> **PROBLEM TO SOLVE**
Copy out the full data exactly as given; pictures should not be included.

(Stored items from a collection)
^^^^^^^^^^^^^^^^

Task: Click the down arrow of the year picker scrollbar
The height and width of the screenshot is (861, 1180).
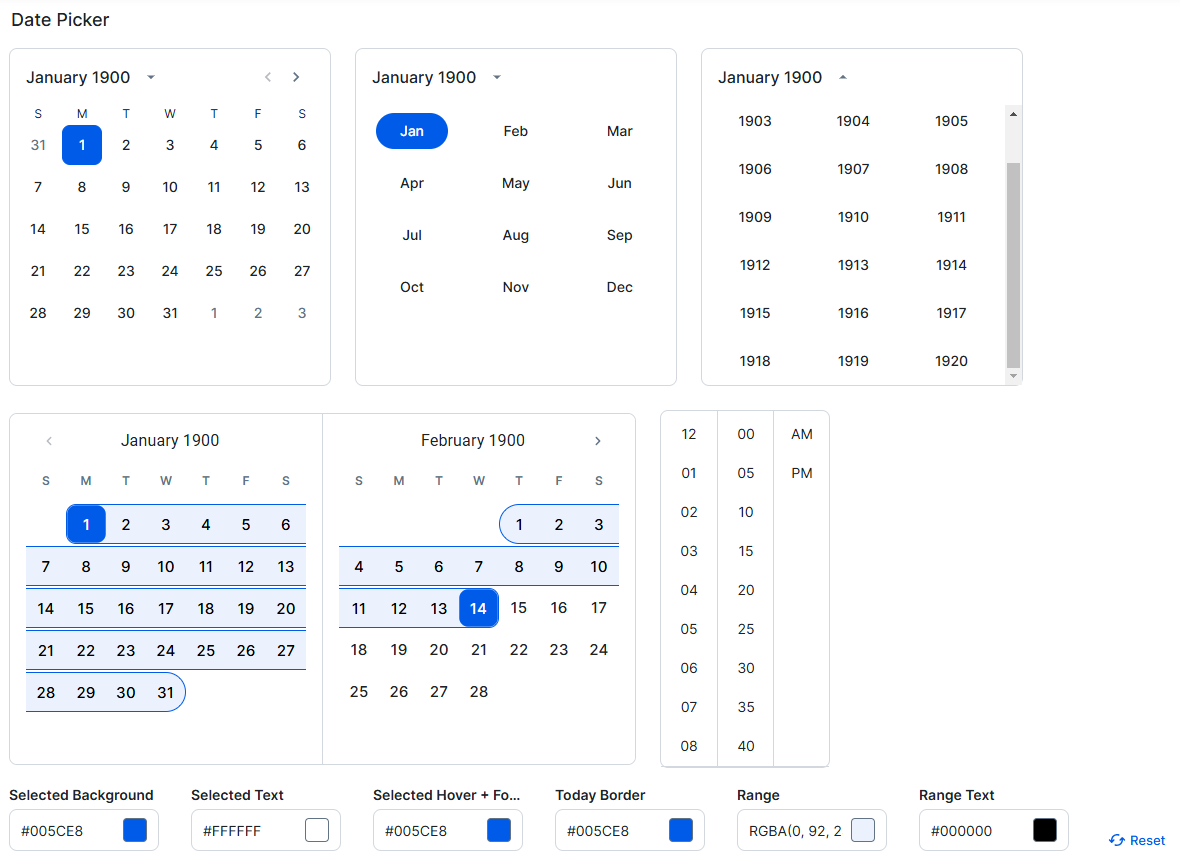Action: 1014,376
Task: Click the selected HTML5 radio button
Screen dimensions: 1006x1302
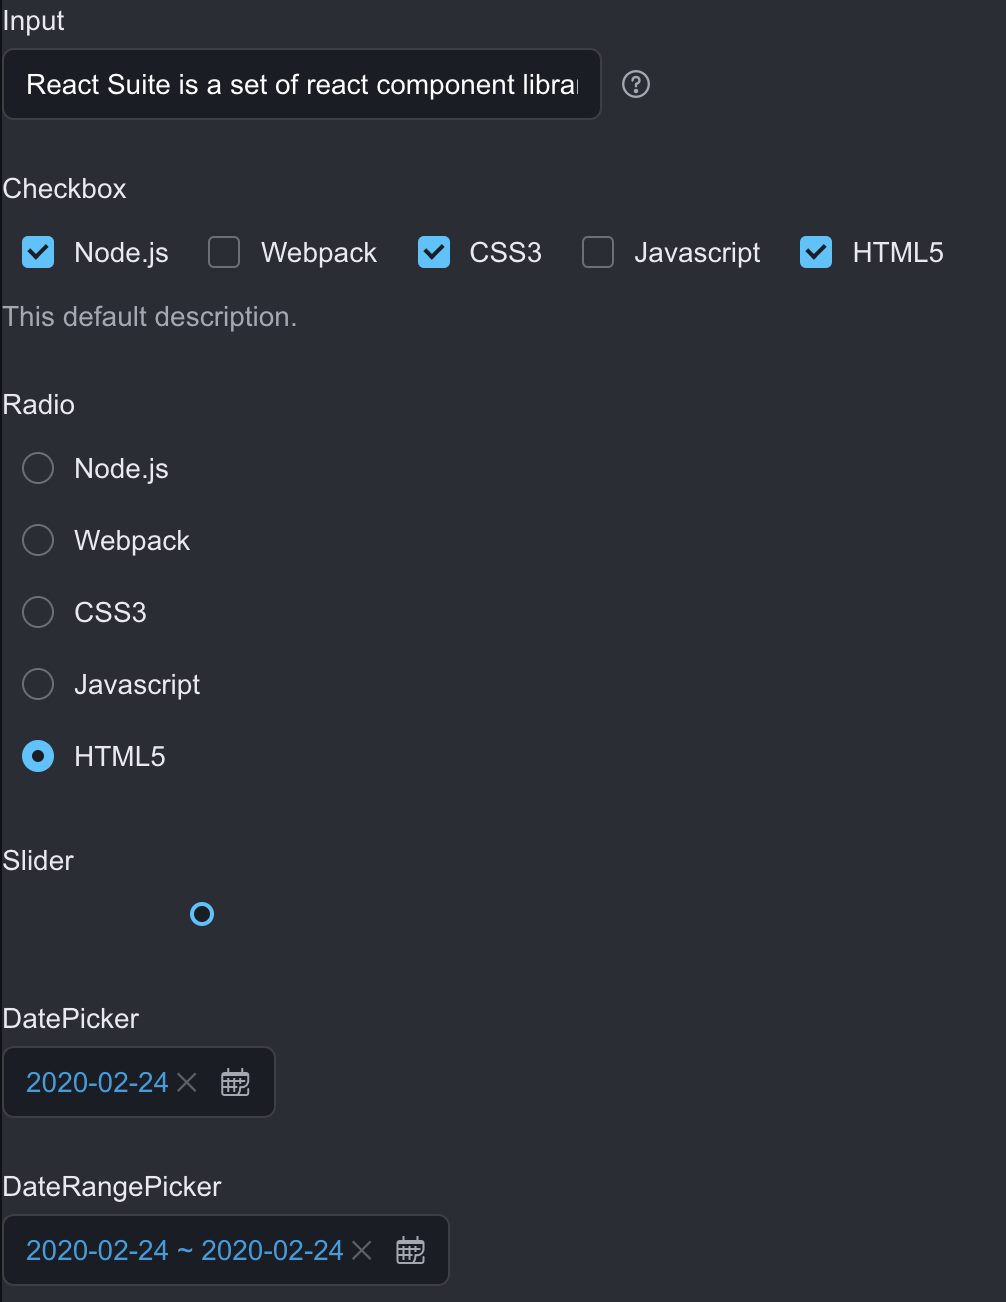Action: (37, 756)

^^^^^^^^^^^^^^^^

> **SOLUTION TO THIS EXERCISE**
Task: Click the down arrow of the year picker scrollbar
The height and width of the screenshot is (861, 1180).
Action: 1014,376
Task: Click the selected HTML5 radio button
Screen dimensions: 1006x1302
Action: (37, 756)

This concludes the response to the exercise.